May 26, 2017: Masked militants riding in three all-terrain cars open fire on a bus carrying pilgrims on their way to the Monastery of St. Samuel the Confessor, killing 29 and wounding 22. ISIS claimed responsibility for the attack.
April 2017: Twin attacks by suicide bombers hit churches in the coastal city of Alexandria and the Nile Delta city of Tanta. At least 43 people are killed and scores of worshippers injured in the Palm Sunday attack, which narrowly missed a ceremony presided over by Pope Tawadros II, spiritual leader of Egypt Orthodox Copts, in Alexandria's St. Mark's Cathedral. ISIS claimed responsibility for the attacks.
February 2017: Hundreds of Egyptian Christians flee their homes in the northern part of the Sinai Peninsula, fearing attacks by ISIS. The group's North Sinai affiliate had killed at least seven Coptic Christians in the restive peninsula in less than a month.
December 2016: A bombing at a chapel adjacent to Egypt's main Coptic Christian cathedral in Cairo kills 30 people and wounds dozens during Sunday Mass in one of the deadliest attacks carried out against the religious minority in recent memory. ISIS claimed responsibility.
July 2016: Pope Tawadros II says that since 2013 there were 37 sectarian attacks on Christians in Egypt, nearly one incident a month.

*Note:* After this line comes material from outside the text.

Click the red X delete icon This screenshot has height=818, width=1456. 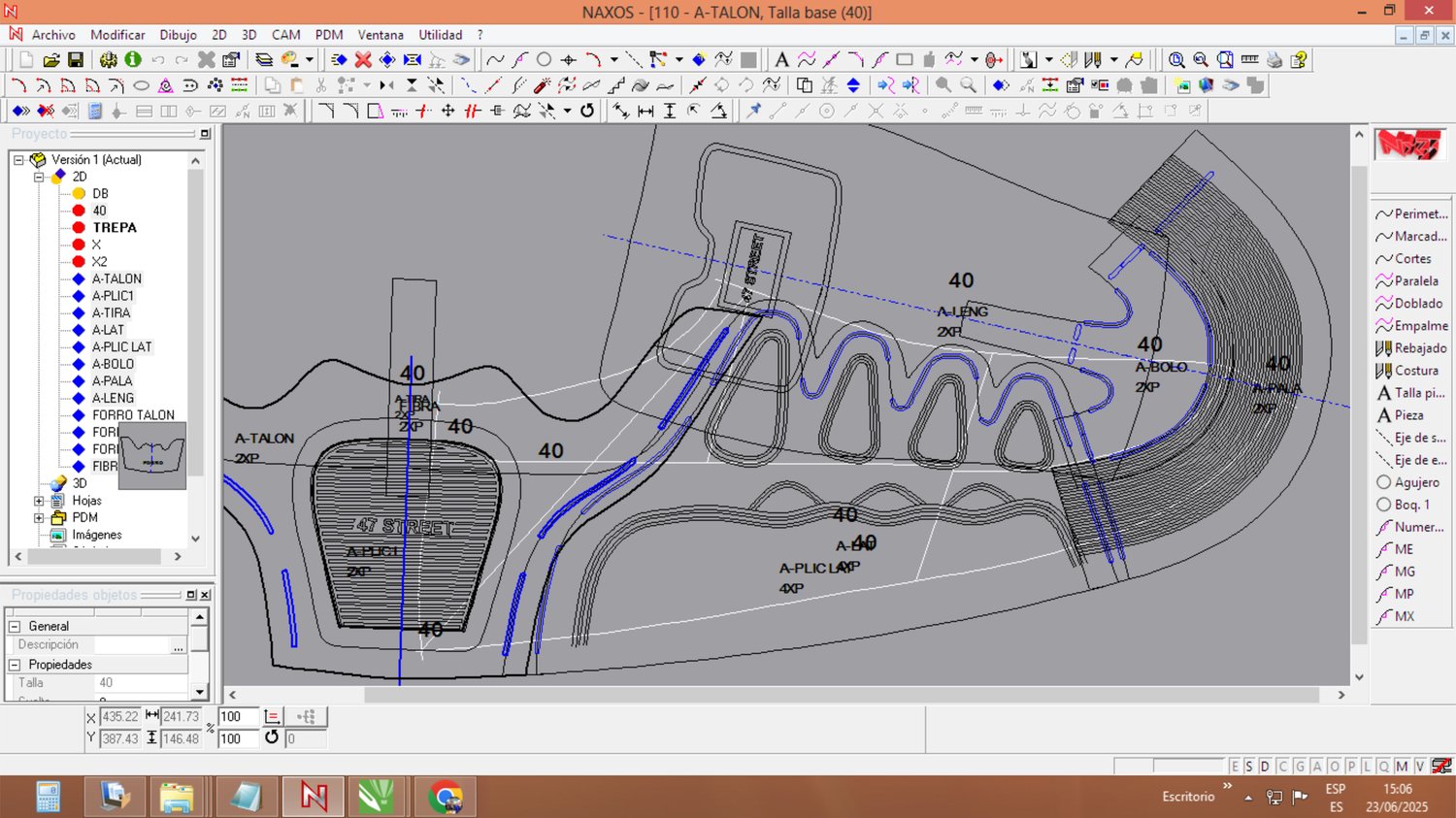click(363, 60)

A Muslim mob stabs to death a 27-year-old Coptic Christian man, Fam Khalaf, in the central city of Minya over a personal feud.

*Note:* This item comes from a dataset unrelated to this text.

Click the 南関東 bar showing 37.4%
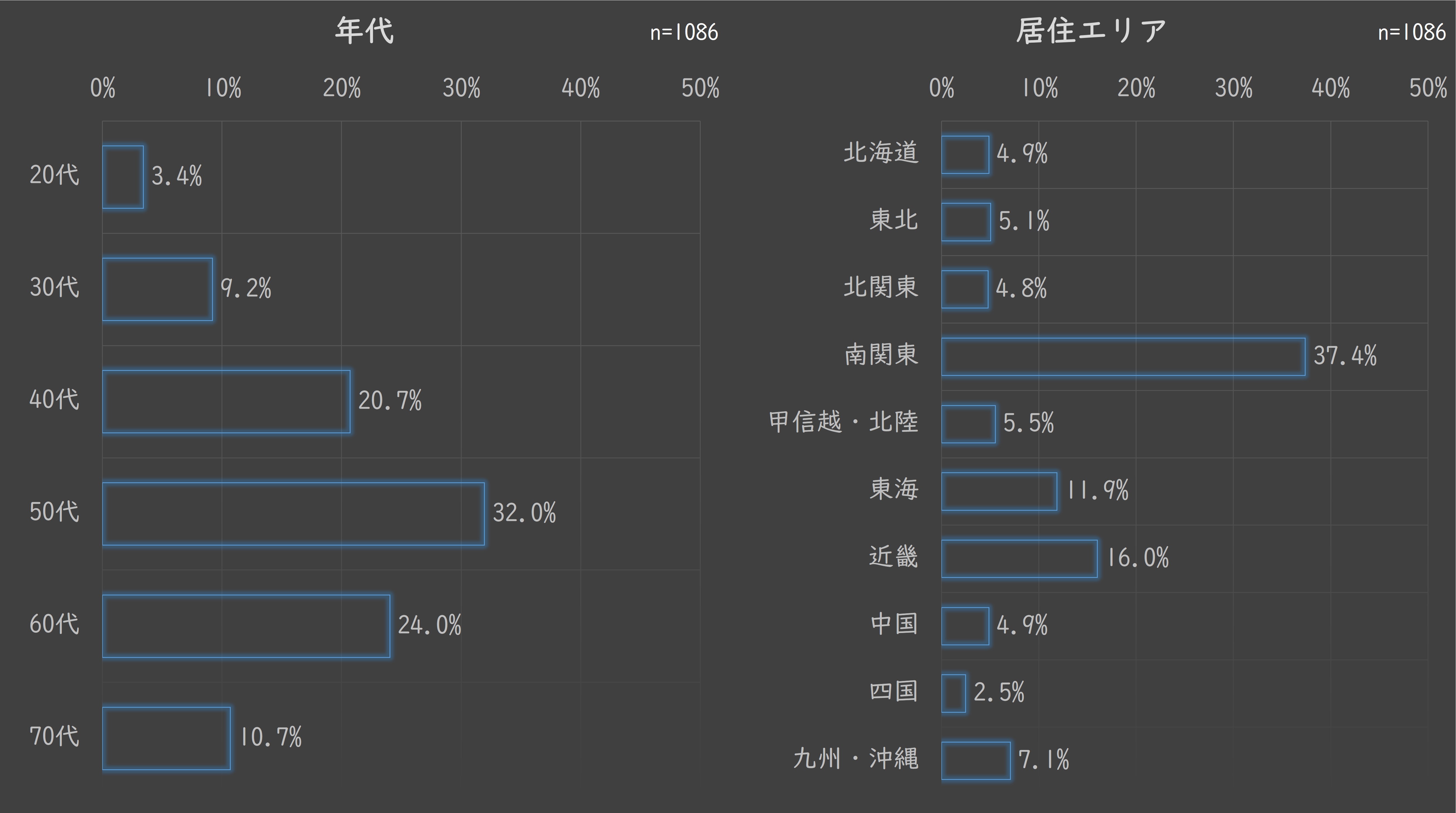 1123,357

May 2016: A Muslim mob ransacks and torches seven Christian homes in Minya after rumours spread that a Christian man had an affair with a Muslim woman. The elderly mother of the Christian man was stripped naked and dragged through a street by the mob.
New Year's Eve 2011: A bomb explodes in a Coptic Christian church in Alexandria as worshippers leave after a midnight mass, killing more than 20 people.